[[ ENTRIES SUPPLIED open ]]
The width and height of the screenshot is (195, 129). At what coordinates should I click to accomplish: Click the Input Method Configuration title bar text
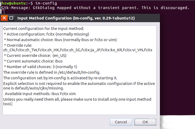[76, 18]
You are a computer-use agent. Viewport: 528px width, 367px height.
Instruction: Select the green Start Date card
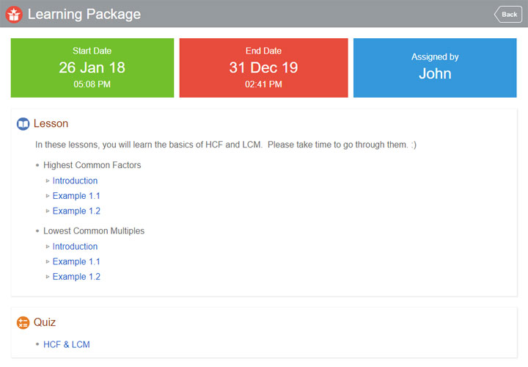(x=92, y=68)
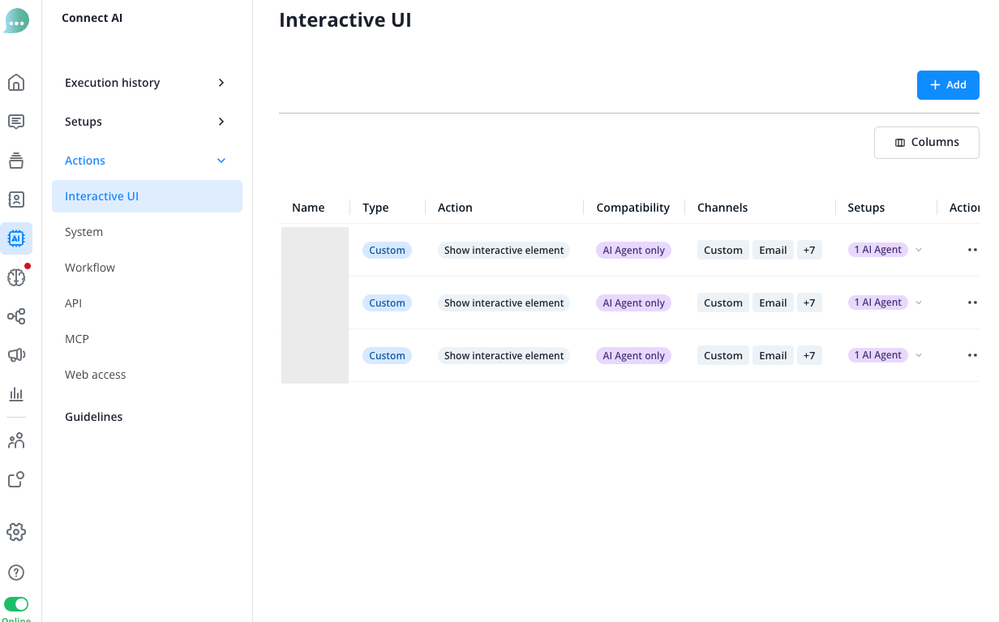Open the help question mark icon
Screen dimensions: 999x622
point(16,573)
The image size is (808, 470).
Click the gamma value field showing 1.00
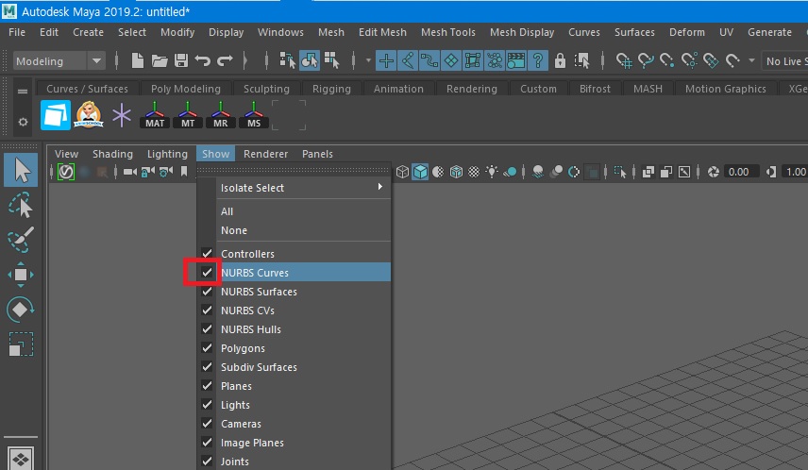[x=795, y=172]
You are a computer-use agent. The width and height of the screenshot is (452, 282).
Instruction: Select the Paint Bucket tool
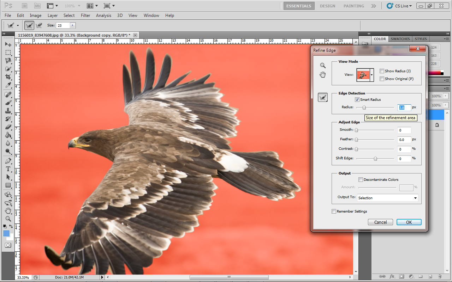tap(8, 135)
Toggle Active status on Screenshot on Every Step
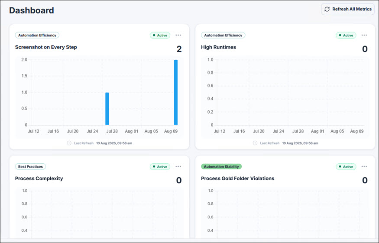This screenshot has width=379, height=243. pos(160,35)
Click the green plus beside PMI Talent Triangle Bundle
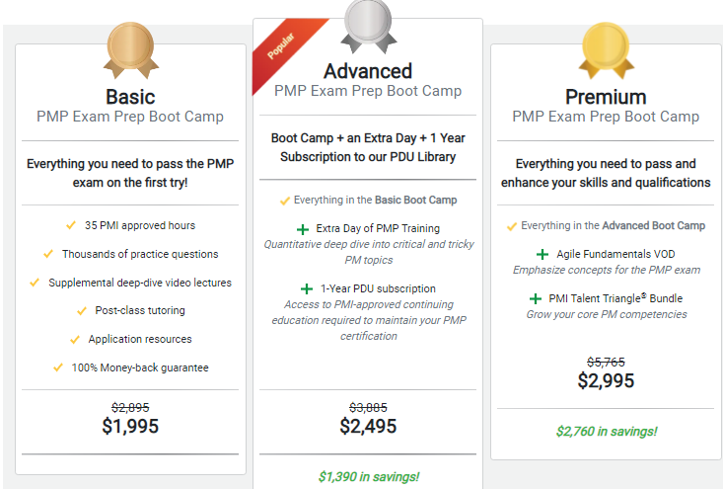 [x=535, y=298]
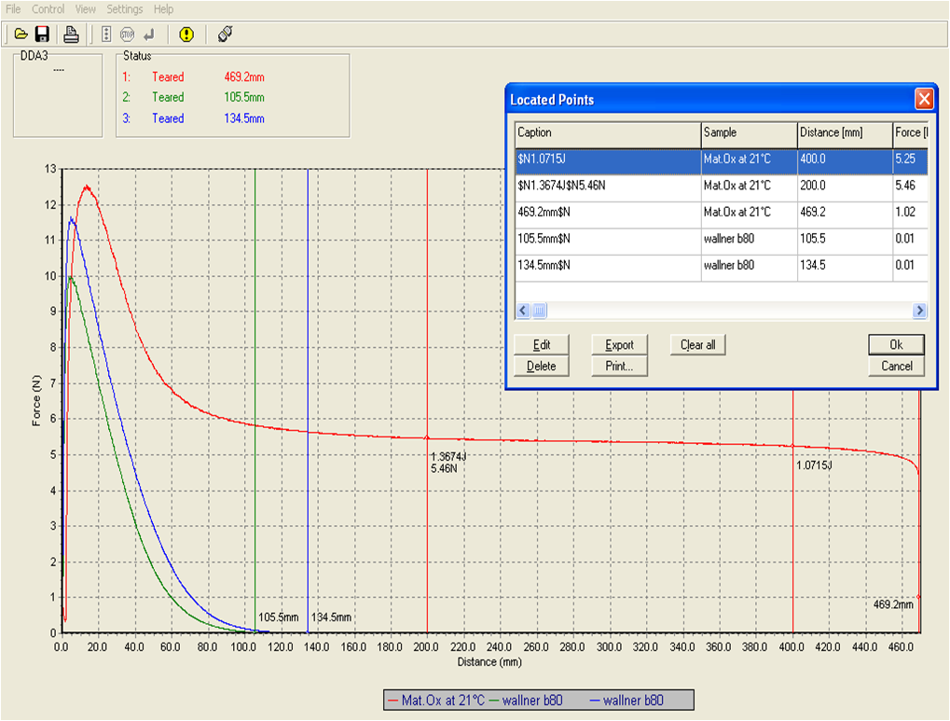The width and height of the screenshot is (950, 721).
Task: Click the Delete button in dialog
Action: [x=541, y=367]
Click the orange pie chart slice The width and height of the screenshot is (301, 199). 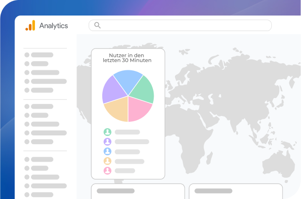117,110
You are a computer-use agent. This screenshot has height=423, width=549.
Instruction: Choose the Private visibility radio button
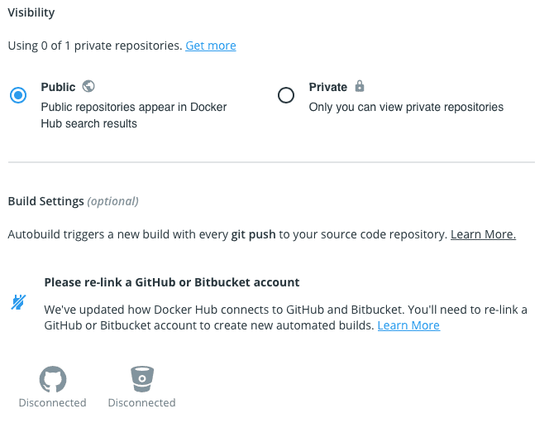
[[ ENTRIES SUPPLIED closed ]]
- EXERCISE DETAILS
Find the count of lines in the data above where the word "agent" occurs, and write down only that count.

- EXERCISE RESULT
3